• [WHAT IS REQUIRED] Find each line in the material below that contains the word "should" and copy it out in full.

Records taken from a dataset
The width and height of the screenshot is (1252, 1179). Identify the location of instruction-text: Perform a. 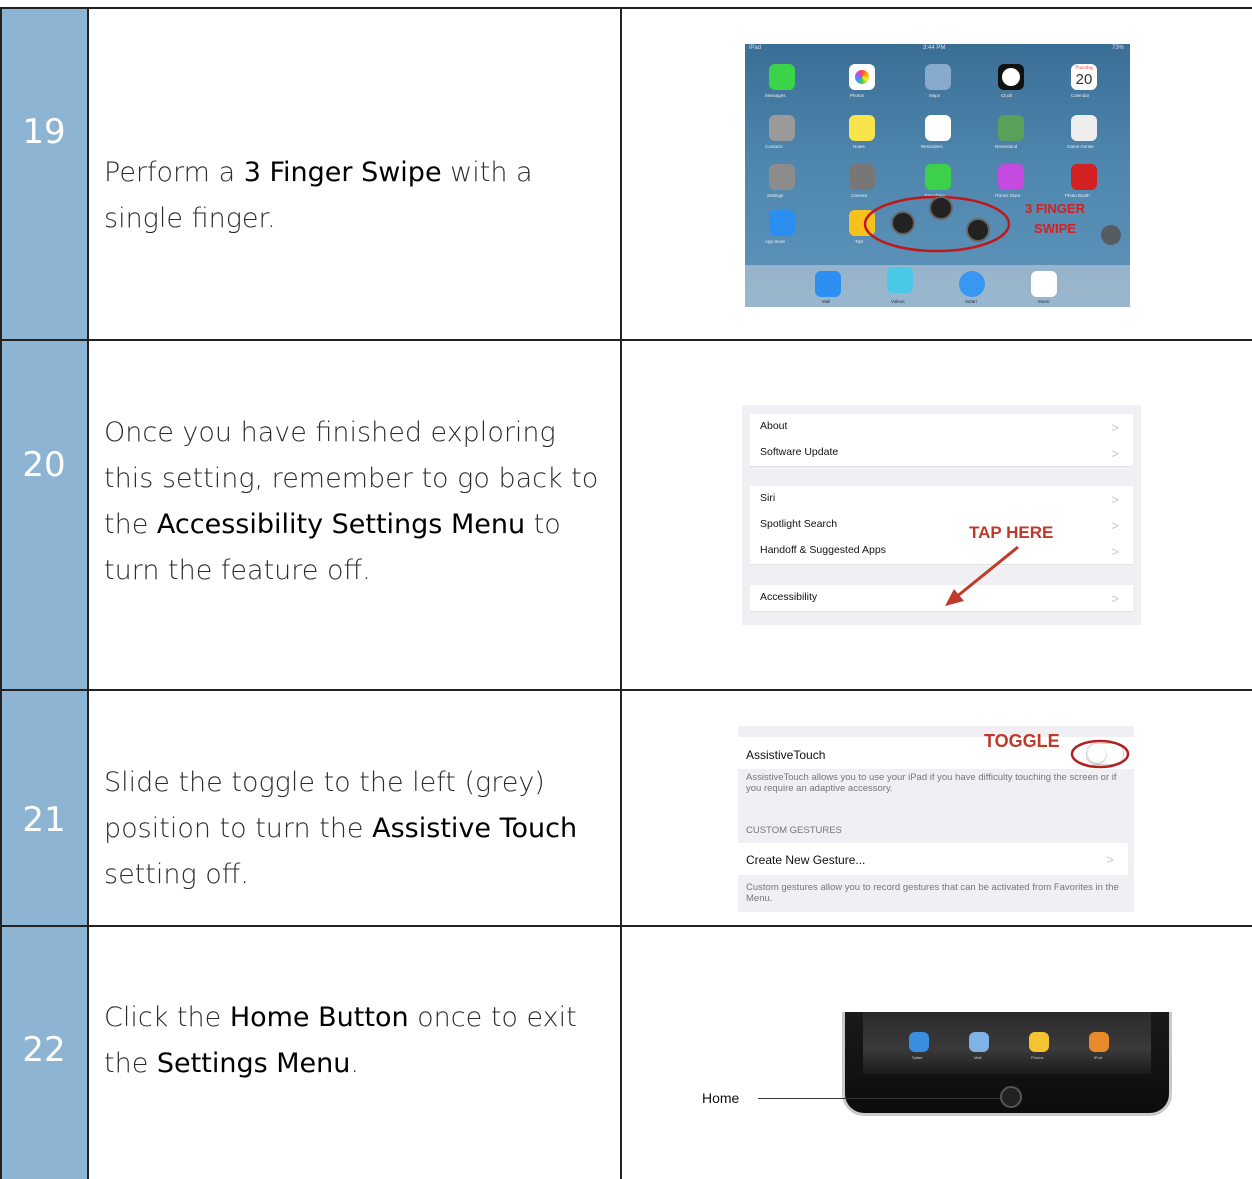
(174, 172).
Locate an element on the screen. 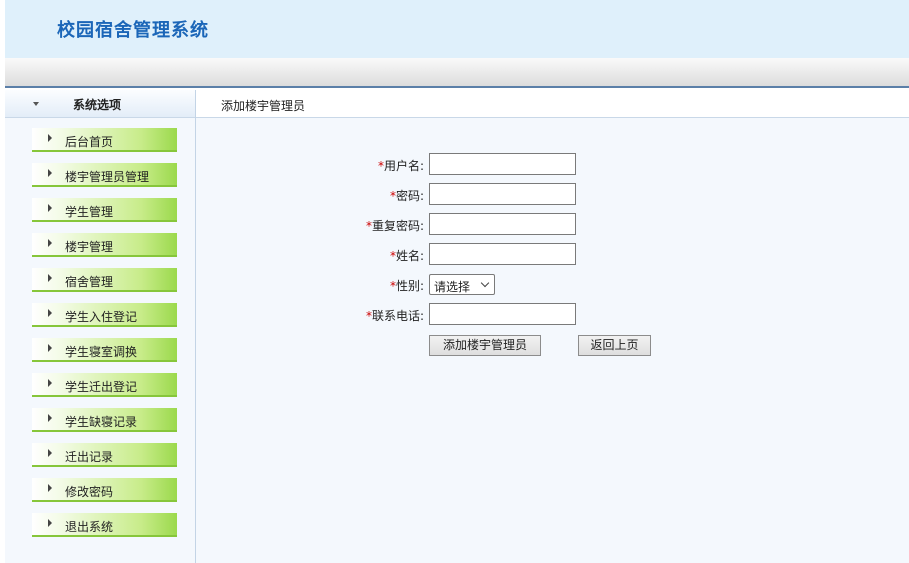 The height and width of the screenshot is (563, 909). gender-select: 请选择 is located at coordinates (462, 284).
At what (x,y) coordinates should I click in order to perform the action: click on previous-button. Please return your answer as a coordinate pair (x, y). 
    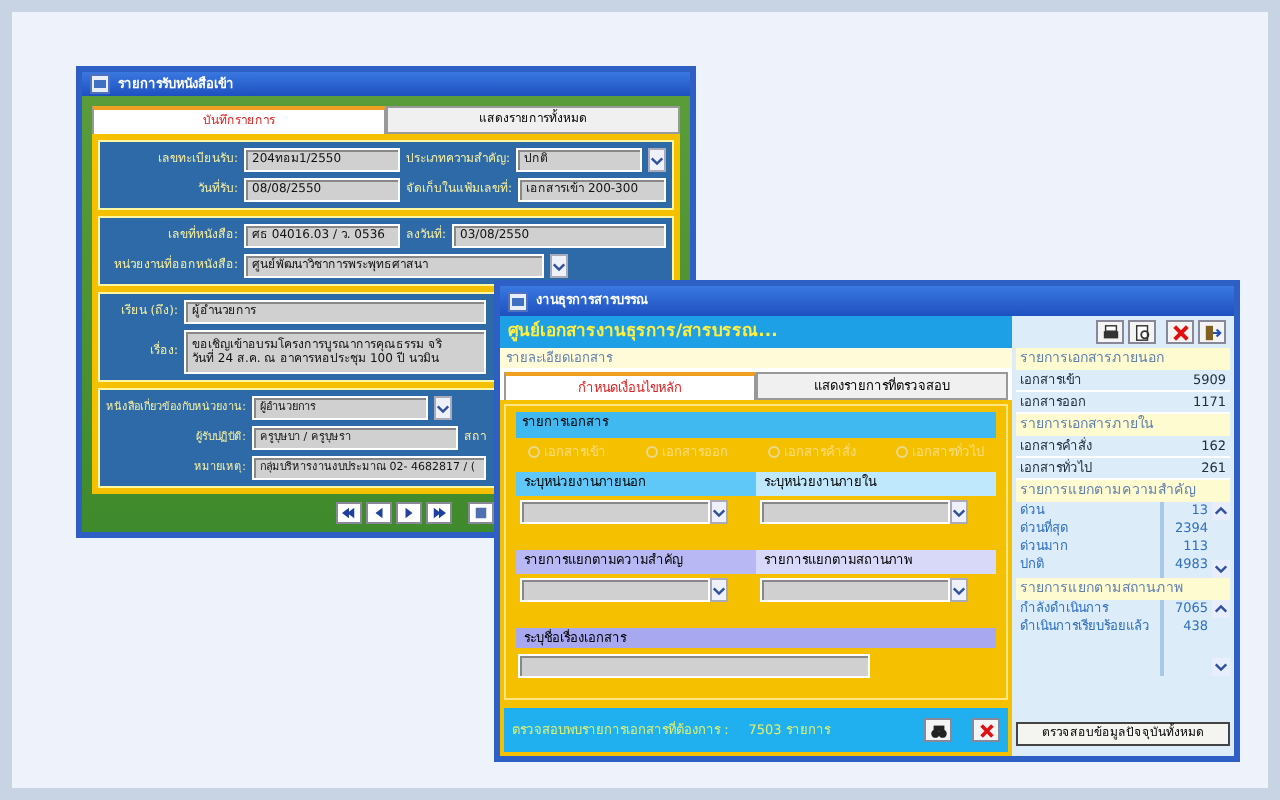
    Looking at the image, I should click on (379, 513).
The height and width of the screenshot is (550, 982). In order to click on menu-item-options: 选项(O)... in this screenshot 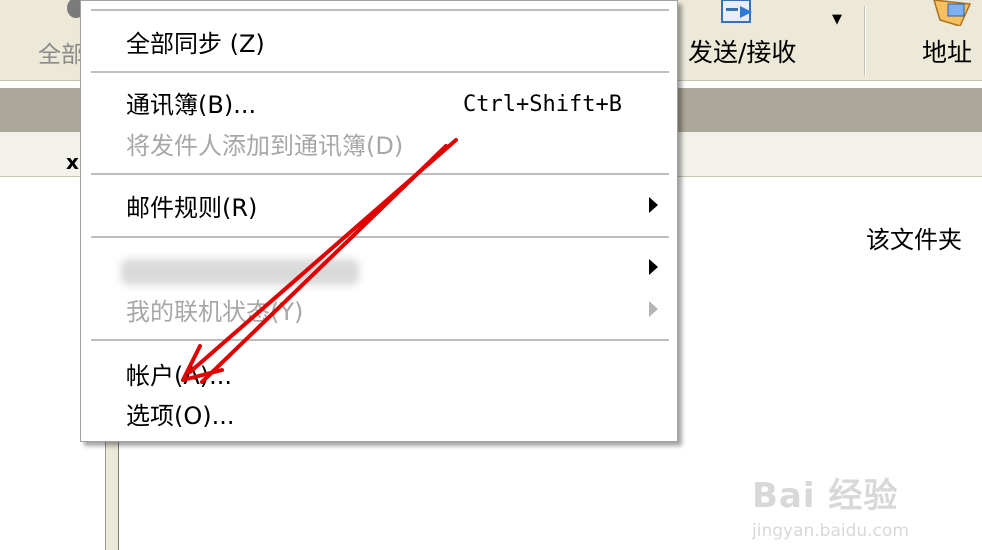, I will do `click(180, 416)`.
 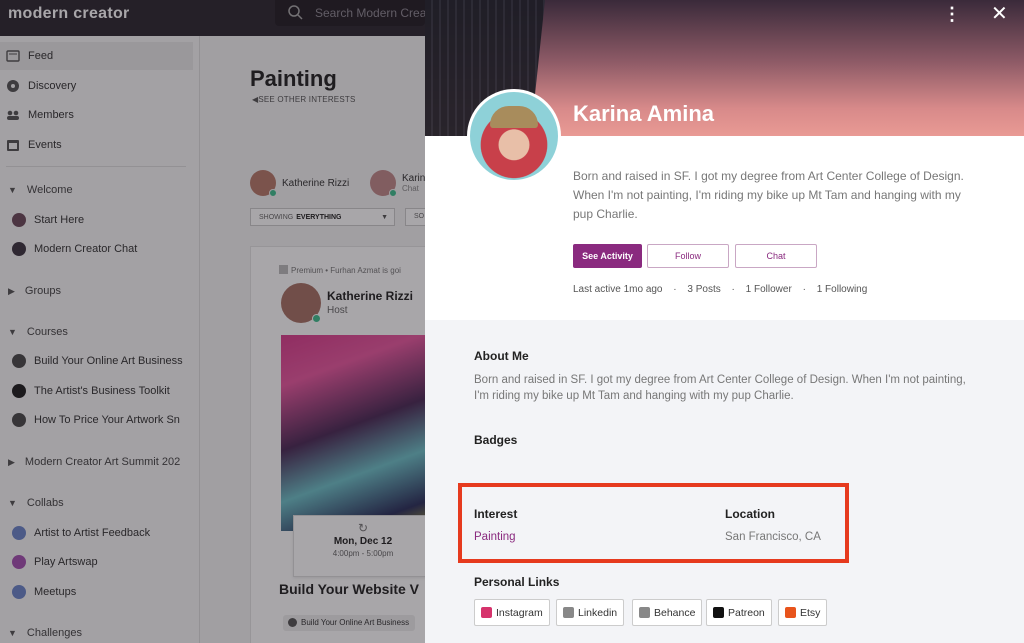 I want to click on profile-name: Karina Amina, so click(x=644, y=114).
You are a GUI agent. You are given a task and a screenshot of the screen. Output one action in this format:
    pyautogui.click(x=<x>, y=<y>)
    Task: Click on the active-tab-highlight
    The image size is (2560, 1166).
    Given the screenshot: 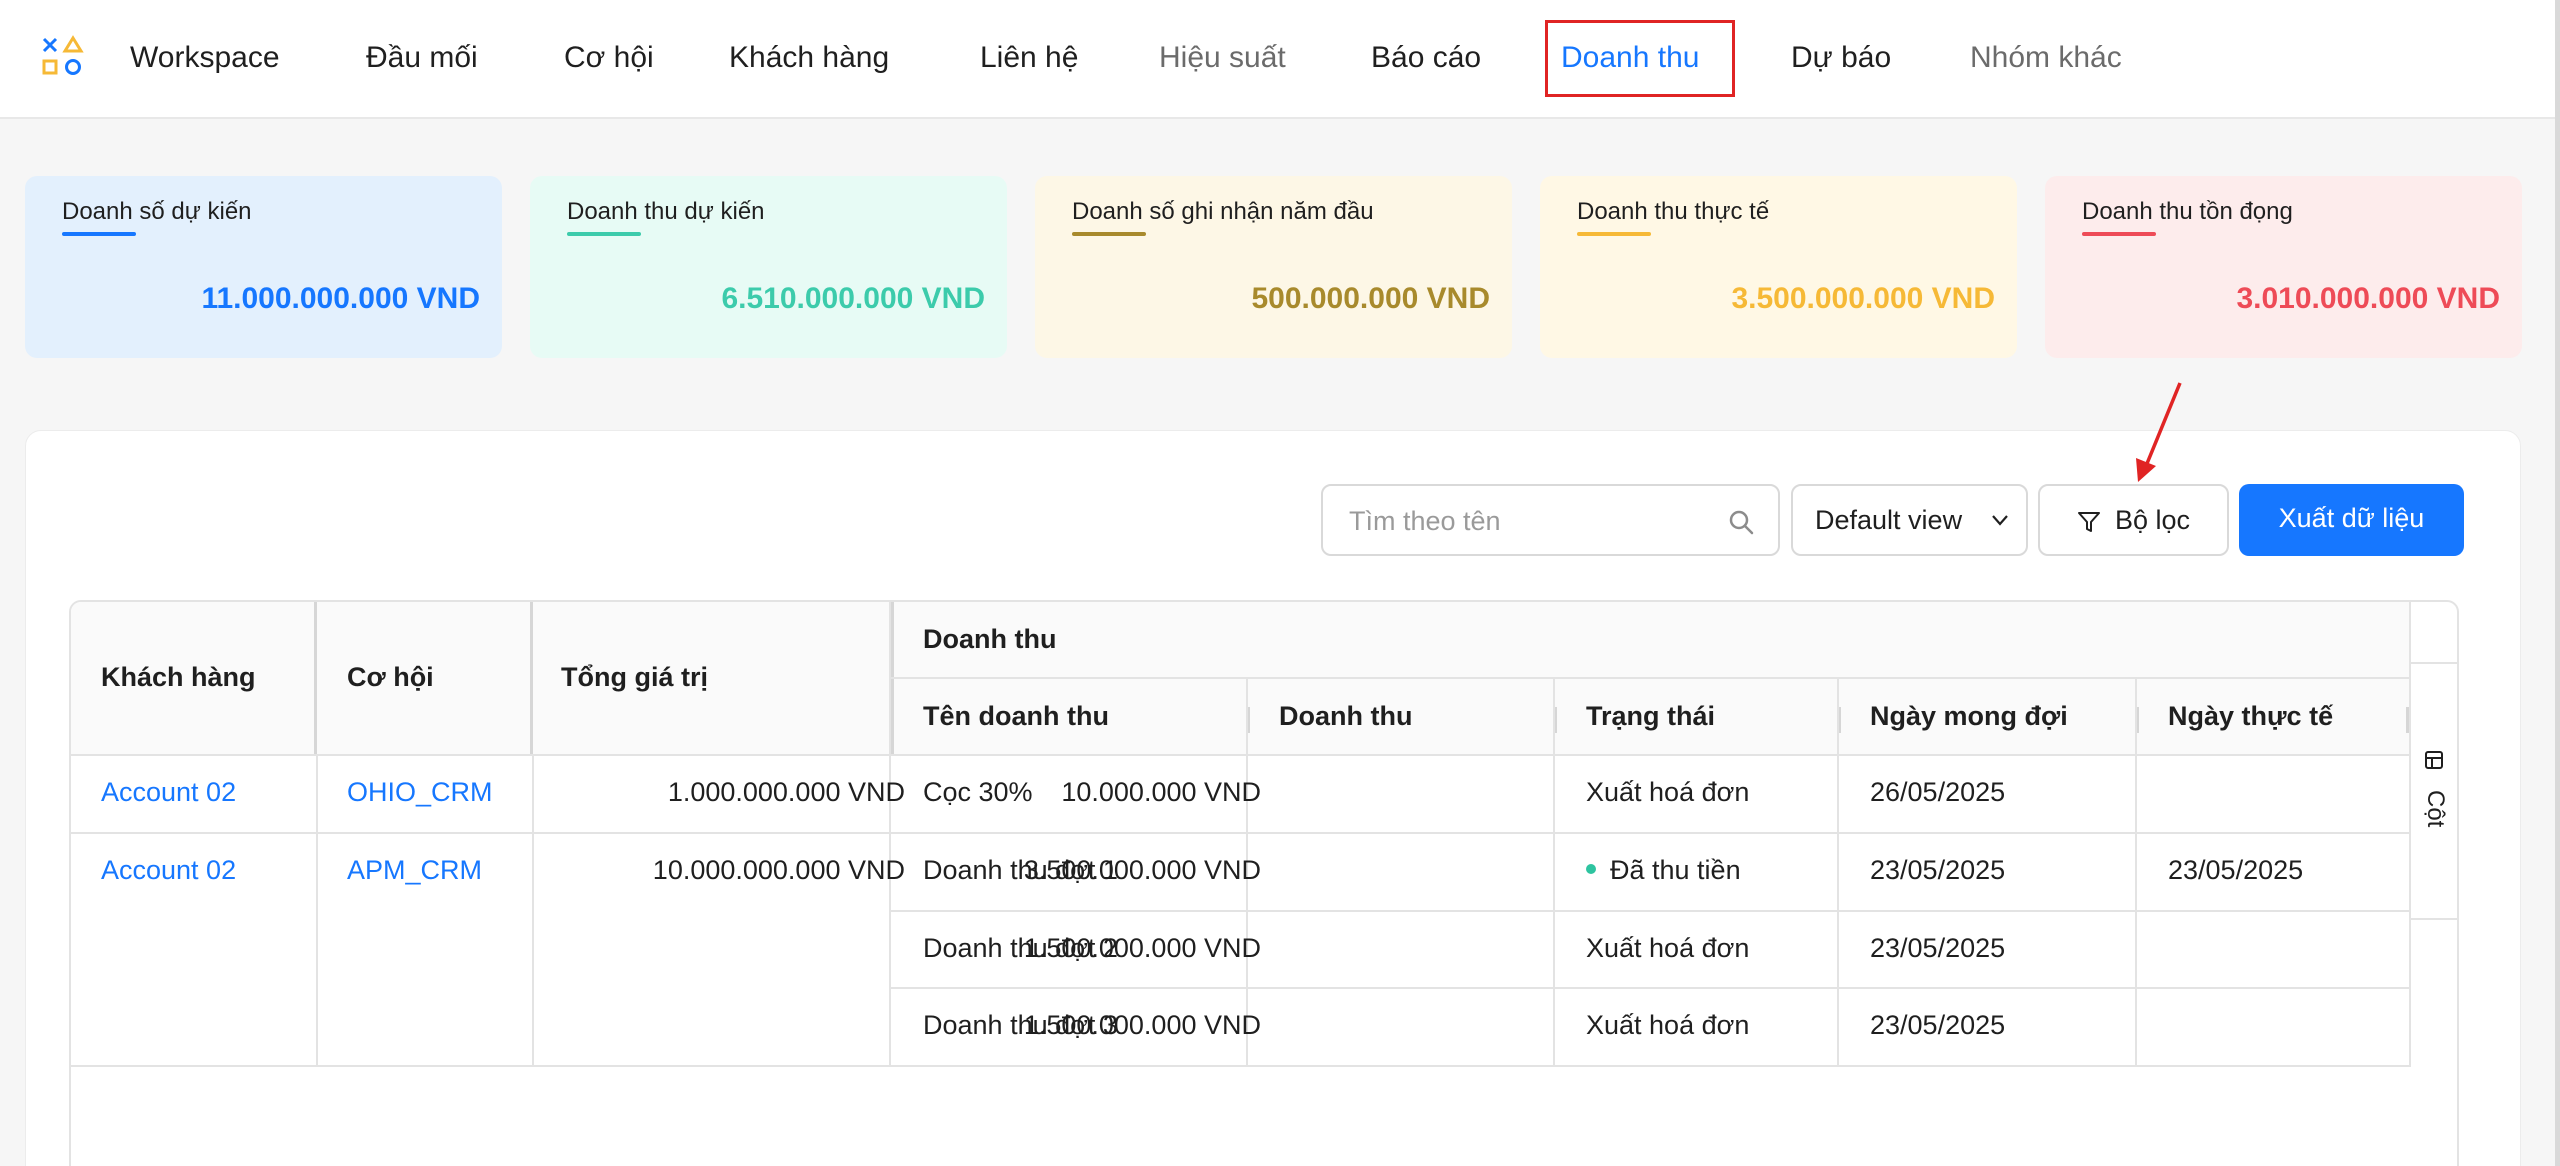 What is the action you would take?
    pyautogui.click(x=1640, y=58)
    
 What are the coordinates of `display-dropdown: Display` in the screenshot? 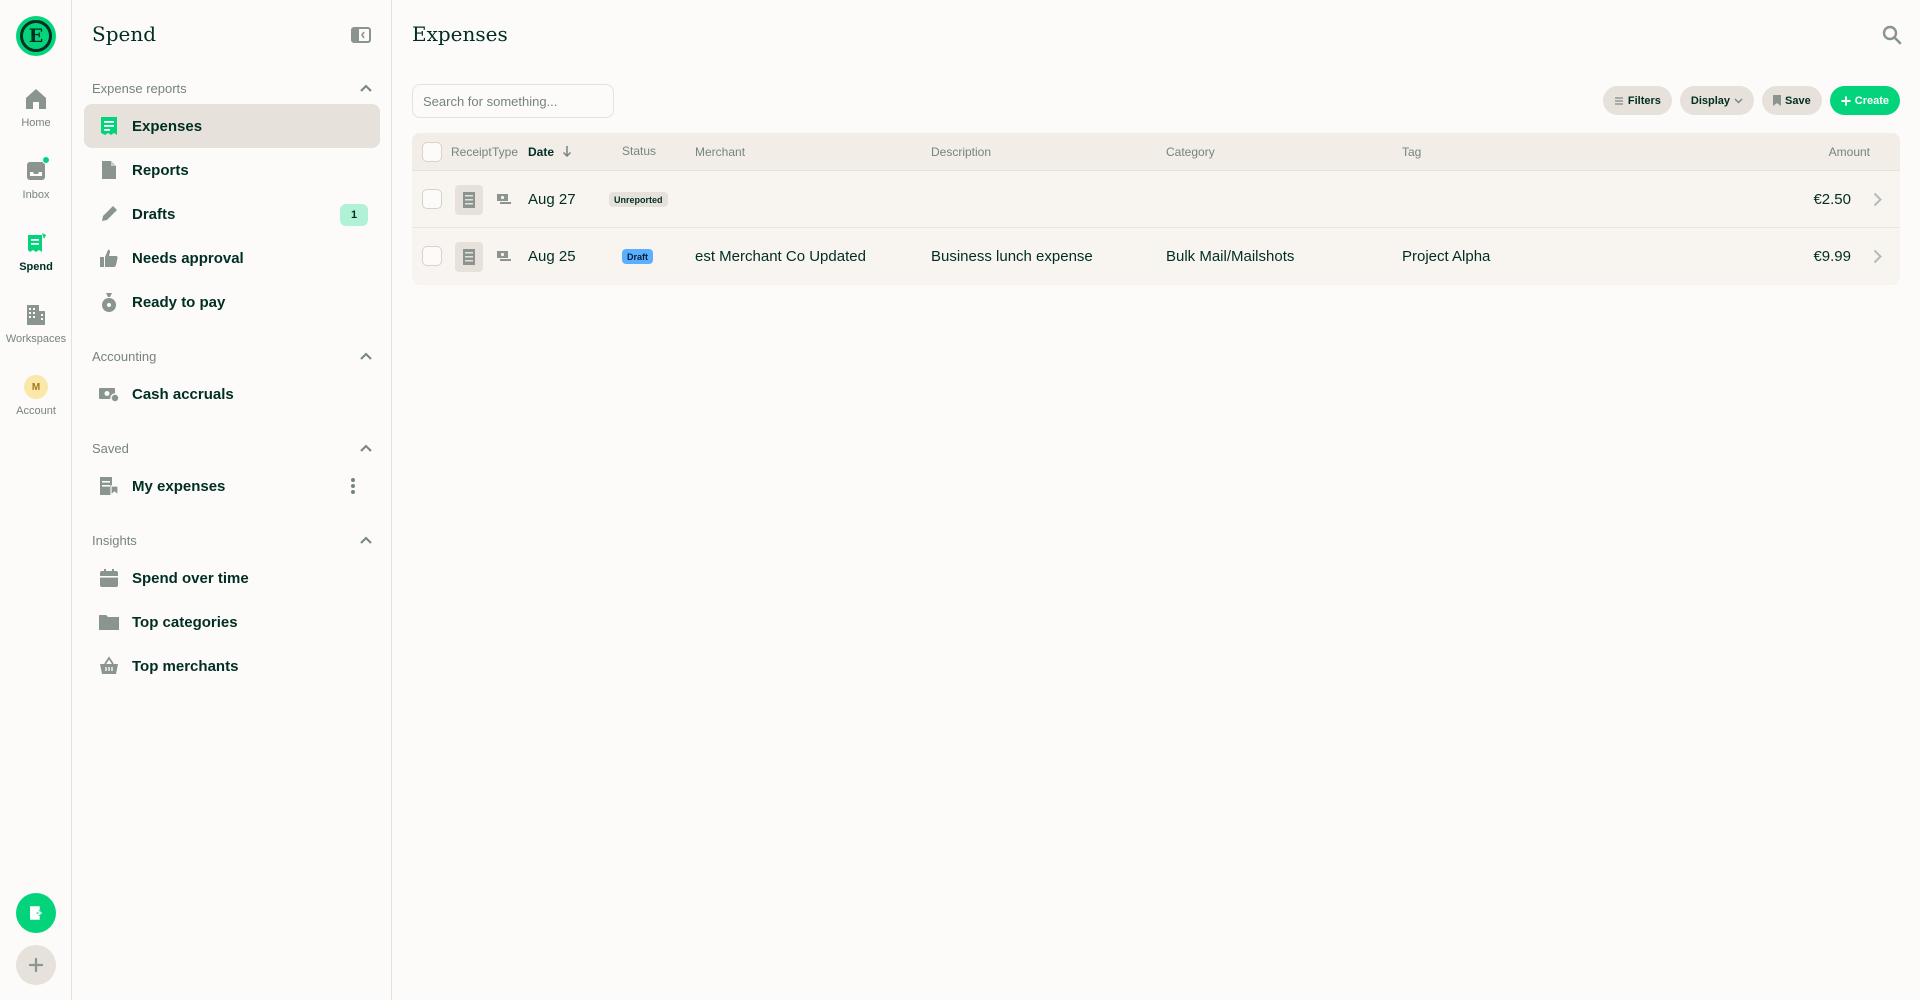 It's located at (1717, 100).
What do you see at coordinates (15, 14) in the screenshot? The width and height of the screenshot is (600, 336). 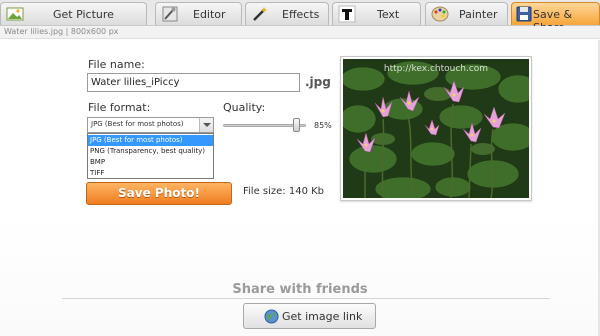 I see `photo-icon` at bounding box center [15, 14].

• [EXERCISE RESPONSE]
At what (x,y) coordinates should I click in order to perform the action: click on previous-button. Please return your answer as a coordinate pair (x, y). 
    Looking at the image, I should click on (379, 513).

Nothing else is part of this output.